Review Summary: Tears into the soul of the listener, either ripping it out or soothing it.
If you really dig deep into a band’s name, you can discover the beliefs and the opinions of the members of the band, and sometimes even the motivation behind their lyrics. If it’s a serious band name, you can also tell that the band members take themselves seriously, and aren’t in the business just to become a joke or laughing stock, whether said band is talented enough. For example, Rise Against infers revolution and going against the grain, and many of the group’s lyrics talk of this. Red’s name comes from blood and passion, and they create very passionate music. Project 86’s name infers being different and willing to stand against corruption, and the group made an entire record (Truthless Heroes
) defying corruption and it’s evils. However, bands like Steel Panther and Limp Bizkit have humorous names, and music that’s at best fun parody, at worse miserable to get through. So when a band called Girugamesh comes along, taken from Final Fantasy character, listeners may be tempted to shut them out as another parody band with a laughable name. But, don’t have a fit of frustration about another parody band. Girugamesh live up to the hype of the FF games, and deserve more than a few listens.
Girugamesh does take a great deal of their core sound from American nu-metal, but don’t let that tune you out. The album bleeds of an angsty, dirty energy rivaled only by early Slipknot, and therefore sounds less like a passing fad and more like what it is: a thirteen-track thrill ride of pure, unrivaled aggression. Vocalist Satoshi has the ability to alternate between demonic growls, soothing cleans, and gut-wrenching screams, tearing into the soul of the listener, and either promptly ripping it out or soothing it. As well as nu-metal, the band incorporates industrial and slight metalcore influences into their sound, at times giving the impression of a heavier Nine Inch Nails. In addition, although the lyrics are in Japanese, don’t let that throw you. Just because you can’t properly pronounce them doesn’t mean they won’t be stuck in your head, and the guys of the band can write a catchy chorus or two.

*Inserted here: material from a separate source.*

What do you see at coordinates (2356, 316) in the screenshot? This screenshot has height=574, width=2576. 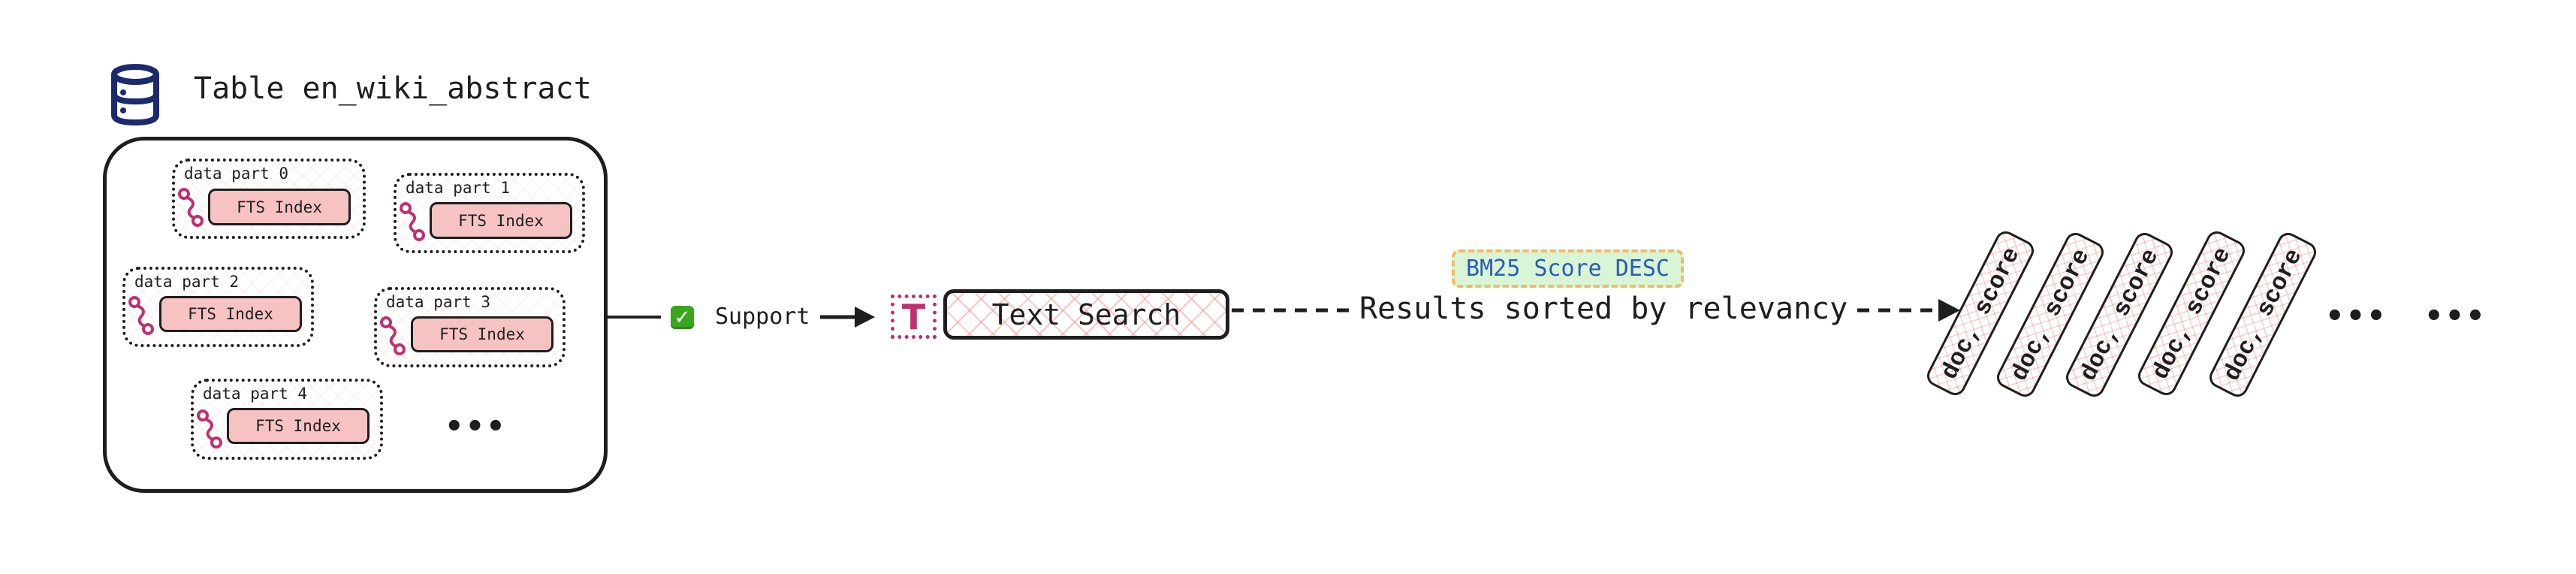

Speaking of band members, another formidable highlight is guitarist Nii. He switches between crunchy, animalistic riffs, eerie picking, and powerful mini-solos. His riffs shine on tracks like opener “Patchwork”, which is a high-energy, adrenaline-junkie go-to pump-up track with angry growling and thrashing instrumentation, and “Vermillion”, an Underoath-esque song that’s almost overcome by driving distortion and powerful vocals. For quieter moments, look to his picking on “Shiroi Ashiato”, a bluesy song that sounds like a cross between a classic western movie and a modern spy flick. Speaking of “Shiroi”, bassist Shuu has an incredible performance, practically carrying the under-current of the song. The intro to “Crazy Flag” is dominated by his menacing bass line and adrenaline-arousing electronics, and that same down-tuned bass line comes in much later in the song, which is also dominated by a rousing drum performance. On the slower side, “Dance Rock Night” is a pop rock song with a groovy bass line, smooth vocals, and a fast-paced drum beat, as well as more punchy, distorted riffs and slap-and-pop bass. This song probably demonstrates the group’s cohesive chemistry the best out of all the others on the record.
With their second outing, Girugamesh avoided a sophomore slump and pounded through a high-octane, blood-pumping musical journey likely to get any metal/hard rock lover on their feet, headbanging and screaming in pure bliss. Don’t let the band’s nu-metal tendencies get in the way, Girugamesh are an extremely enjoyable listen. Pick up this record, you will not be disappointed.